*Text for analysis:*
################

After announcing that he was retiring due to being HIV positive in November 1991, Los Angeles Lakers legend Magic Johnson tried to make a comeback the following year during training camp, but he backed off due to players around the league fearing they could contract the virus from him.
But by 1996, much progress had been made in the fight against HIV and AIDS, and the fear and ignorance, not to mention the stigma surrounding it and its victims, were starting to subside.
Thus, Johnson suited up once again for the Purple and Gold starting in late January of that year.
At age 36 and packing on more weight than he used to, he wasn’t quite as transcendent as he was in the 1980s, but he was still a very good player.
In just his second game back, Johnson went up against Michael Jordan and the Chicago Bulls, who were in the middle of winning a then-NBA record 72 games on the season.
The Bulls humbled the Lakers that night, 99-84, and according to Johnson, Jordan threw some shade at him that was disguised as advice.

################

(Saved entries)
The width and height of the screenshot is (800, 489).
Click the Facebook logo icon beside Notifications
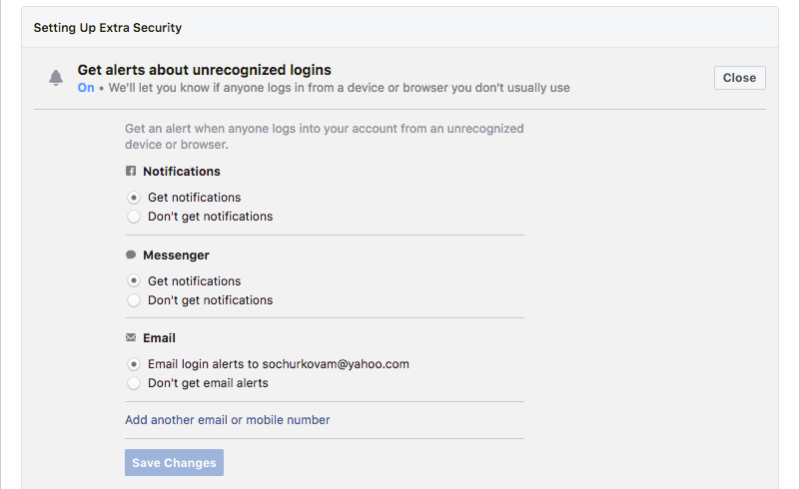point(131,171)
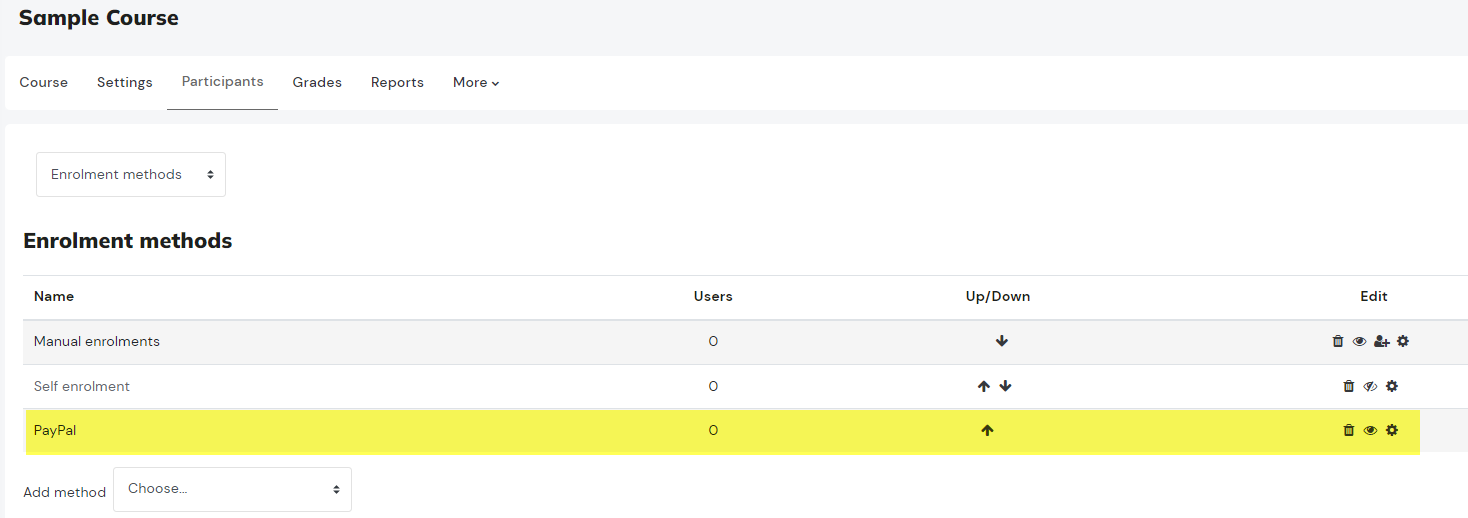Open the Enrolment methods dropdown
This screenshot has width=1468, height=518.
point(131,174)
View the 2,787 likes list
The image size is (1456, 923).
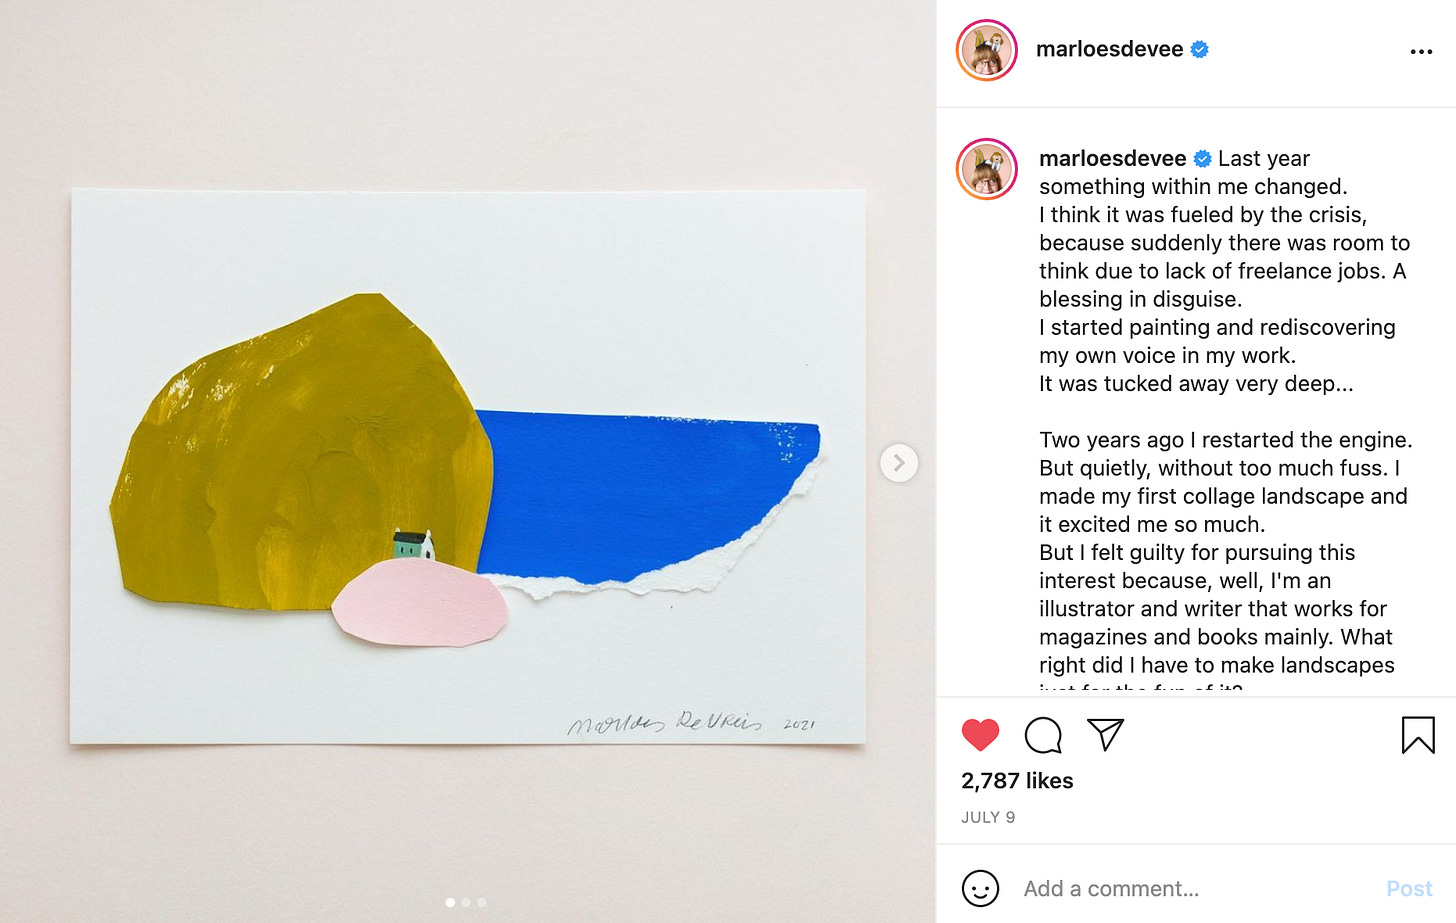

################

*Tasks and exercises:*
1. List every number written in digits in the passage about Magic Johnson's comeback.
2. Carry on the passage about Magic Johnson's 1996 comeback from its last sentence.

*Expected responses:*
1. 1991, 1996, 36, 1980s, 72, 99-84

2.
Via Lakers Daily:
“Michael, after that game, he pulled me aside – I don’t think I’ve ever told anybody this,” Johnson said. “He met me in between the locker rooms, and he said, ‘Earvin, you have to remember now, you’re not with Kareem [Abdul-Jabbar], you’re not with James Worthy. All the guys you used to play with, Showtime, are not on that Laker team anymore. So remember, maybe you should think about retiring.”
Once Johnson returned to the court that season, the Lakers played very well, but there were clearly not the dominant and feared squad they were in the mid-1980s when they were probably the greatest team in NBA history.
If Lakers fans were dreaming of another Johnson-Jordan romp in the NBA Finals (they met there in 1991), they were greatly disappointed when the team instead went out meekly in the first round of the playoffs against the Houston Rockets.